To całkiem spory rozrzut, ale obecność emotikony powinna go zmniejszyć. Wyniki świadczące o tym, że obecność emotikony, a nawet emoji ujednoznacznia wyraz emocjonalny frazy uzyskała na przykład Petra Kralj Novak z zespołem. Uczestnicy ich badania byli bardziej zgodni w ocenie nacechowania fragmentów tekstu zawierających “buźki”, niezależnie od tego, jaki język czytali – a przebadano między innymi polski. Novak i inni analizowali tekst wzięty wprost od autorów, więc nie mogli porównać takiej samej frazy, ale z różnymi emotikonami. My możemy.

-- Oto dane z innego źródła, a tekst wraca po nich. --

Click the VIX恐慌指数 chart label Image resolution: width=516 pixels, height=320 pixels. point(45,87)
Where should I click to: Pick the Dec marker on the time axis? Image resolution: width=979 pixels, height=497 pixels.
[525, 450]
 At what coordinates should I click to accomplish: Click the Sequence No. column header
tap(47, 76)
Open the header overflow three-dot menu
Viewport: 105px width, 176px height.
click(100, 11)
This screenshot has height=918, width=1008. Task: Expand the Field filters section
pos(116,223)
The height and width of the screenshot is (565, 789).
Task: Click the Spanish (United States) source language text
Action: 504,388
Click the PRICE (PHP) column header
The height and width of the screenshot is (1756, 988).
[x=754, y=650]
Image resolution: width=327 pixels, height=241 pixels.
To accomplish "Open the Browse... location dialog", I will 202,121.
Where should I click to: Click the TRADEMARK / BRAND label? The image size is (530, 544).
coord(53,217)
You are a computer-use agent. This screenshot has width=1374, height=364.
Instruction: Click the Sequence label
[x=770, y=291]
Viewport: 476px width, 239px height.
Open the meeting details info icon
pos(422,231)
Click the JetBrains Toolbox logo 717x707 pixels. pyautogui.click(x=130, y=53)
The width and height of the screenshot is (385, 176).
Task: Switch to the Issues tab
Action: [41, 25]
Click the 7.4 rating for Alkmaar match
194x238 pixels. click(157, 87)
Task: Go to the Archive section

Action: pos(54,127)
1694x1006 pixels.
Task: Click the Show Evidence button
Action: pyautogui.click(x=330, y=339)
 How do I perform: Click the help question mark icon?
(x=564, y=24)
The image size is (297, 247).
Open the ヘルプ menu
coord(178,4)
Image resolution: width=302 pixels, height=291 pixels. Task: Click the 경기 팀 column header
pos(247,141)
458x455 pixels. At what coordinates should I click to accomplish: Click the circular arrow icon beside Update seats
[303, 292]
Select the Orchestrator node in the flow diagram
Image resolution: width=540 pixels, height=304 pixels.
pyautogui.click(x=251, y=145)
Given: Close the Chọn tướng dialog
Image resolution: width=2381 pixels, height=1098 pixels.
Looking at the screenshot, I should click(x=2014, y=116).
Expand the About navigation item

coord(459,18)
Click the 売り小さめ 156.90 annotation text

Przeanalizowaliśmy dziewięć emotikon, od uśmiechu, przez XD, po całusek. Najpierw przyjrzymy się dwóm najbardziej jednoznacznym: uśmiechniętej i smutnej buźce.

Średnia ocena zdań opatrzonych “: )” przesunęła się na 4.1 (raczej pozytywne), a odchylenie statystyczne nieco zmalało (do 0.85). Oznacza to, że cały wykres przesunął się w stronę pozytywnego bieguna.

Wykres analizy korespondencji pokazuje to przesunięcie jeszcze wyraźniej – wszystkie zdania przesunęły się w kierunku 5 i 4, odsunęły od negatywnych ocen.

Jaki efekt miało dodanie do zdań “: (“? Bardzo podobny, tyle że w drugą stronę. Średnia ocena zdania wyniosła 1.6, a odchylenie statystyczne 0.76. Dodanie emotikon nie tylko sprawiło, że uczestnicy badania odczytali zdania jako “nie neutralne”, ale także ujednoznaczniło ich wydźwięk bez względu na treść.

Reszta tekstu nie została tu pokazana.